Anche per Antonio Misiani, componente della Commissione Bilancio del Pd, "la già grave situazione occupazionale italiana, evidenziata dai dati Istat, è resa ancora più drammatica dalle dichiarazioni del ministro Sacconi che nega la realtà. Oggi Sacconi annuncia che il governo ha intenzione di avviare un fantomatico piano per i giovani. Peccato che siano stati buttati tre anni senza fare nulla e che le risorse di cui si parla sono meno che irrisorie se non addirittura inesistenti perché, come ha fatto ben capire il ministro dell'economia, soldi non ce ne sono. L' inerzia del governo è riassunta bene dalle parole di Sacconi, rilanciare nuove proposte che non saranno realizzate e intanto tirare a campare mentre il paese sta affonda. D'altra parte la stessa vicenda Fiat la dice lunga sull'assenza di una politica economica da parte di un governo che in maniera dissennata pensa che basti scaricare sulle spalle dei lavoratori il peso della mancanza di
competitività del nostro paese. Così non si va da nessuna parte. La sfida rappresentata da Marchionne deve essere raccolta e governata, limitarsi a stare sugli spalti a fare il tifo come fa l'esecutivo è insensato".

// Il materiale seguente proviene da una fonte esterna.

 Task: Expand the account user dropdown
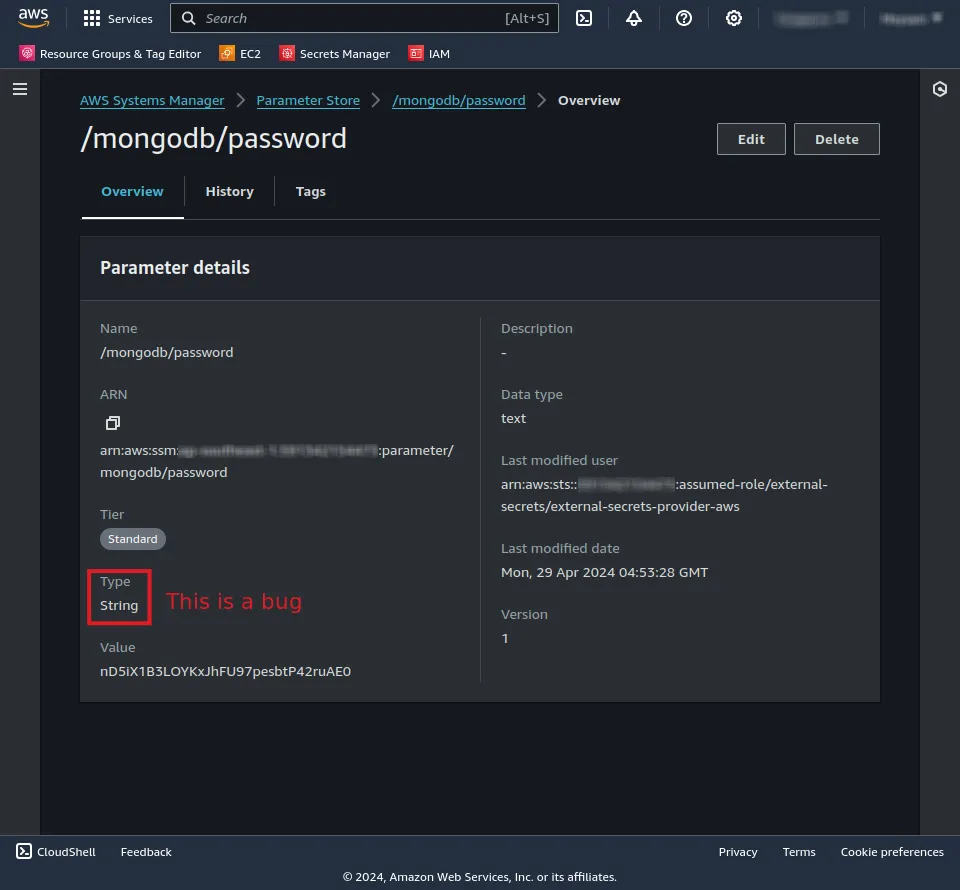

"Risvegli". Così si potrebbe chiamare la nuova stagione oggi inaugurata dal Ministro della Gioventù Meloni la quale, scuotendosi da un lungo torpore, si è accorta del drammatico dato Istat sulla disoccupazione giovanile. Se la prende con la Prima Repubblica, come se la Seconda, quella targata Berlusconi, sia del tutto innocente. Il premier, a giudicare dalle iniziative promosse a favore dei giovani, meriterebbe invece il premio "Erode" per aver dilapidato il futuro delle nuove generazioni di italiani con provvedimenti, bolliti e ribolliti, annunciati con zelo dalla Meloni, che sono solo acqua fresca. Non servono spot. Serve un nuovo patto repubblicano, come quello indicato da Bersani". Lo ha dichiara Emanuele Trappolino, deputato Pd.